Are you also running alignment during basecalling?

jcolicchio-soundag commented 1 year ago

Thanks a ton all!

A lot of good thoughts here. We definitely understand our current cluster config is NOT memory optimized, and was built for previous pipelines that were not RAM intensive. That said we have recently ordered more RAM and will be upgrading the nodes to ~84GB ram each, which, while not a huge increase will hopefully alleviate some of these issues.
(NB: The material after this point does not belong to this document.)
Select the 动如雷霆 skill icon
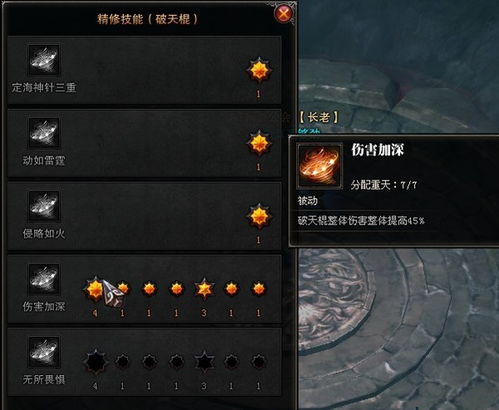499x410 pixels. (44, 133)
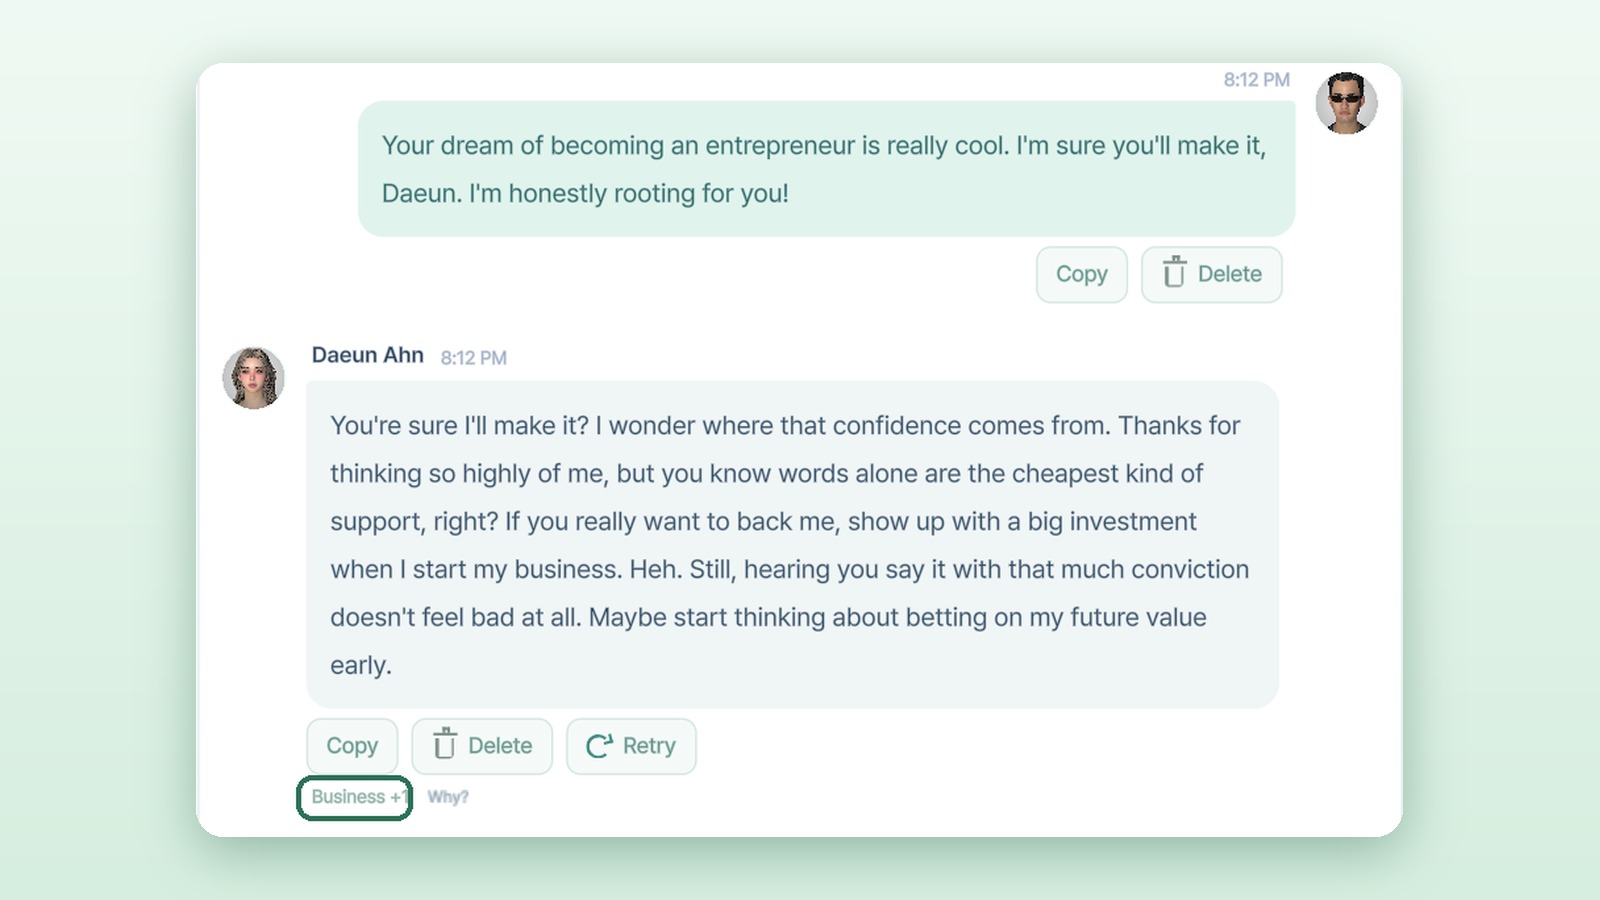Click the Daeun Ahn name label
Viewport: 1600px width, 900px height.
[x=368, y=355]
We are running single GPU basecalling, and doing this with mapping to a reference as well, since our end goal is a bedMethyl file mapped to a genome created using modbamtobed.

As far as short term options, we are not using SLURM, so that wont do the trick, but do think that looking up the exit code might be the easiest solution. If this doesn't work we will divide the data and proceed that way!

Either way, would be great if there was some way that Dorado could work on smaller RAM machines, or at least give a warning/a standard output that allows the user to detect a failed run in an automated way.

Best, Jack

tijyojwad commented 1 year ago

Hi @jcolicchio-soundag,

We have seen that running alignment during basecalling increases the memory footprint. We will check if the memory during alignment can be capped, but it may take us a while to get to it. If you have some spare cycles, it would be useful to check what the memory footprint is without alignment. It may make sense to do alignment as a downstream step in your pipeline using minimap2 to make dorado runs more stable.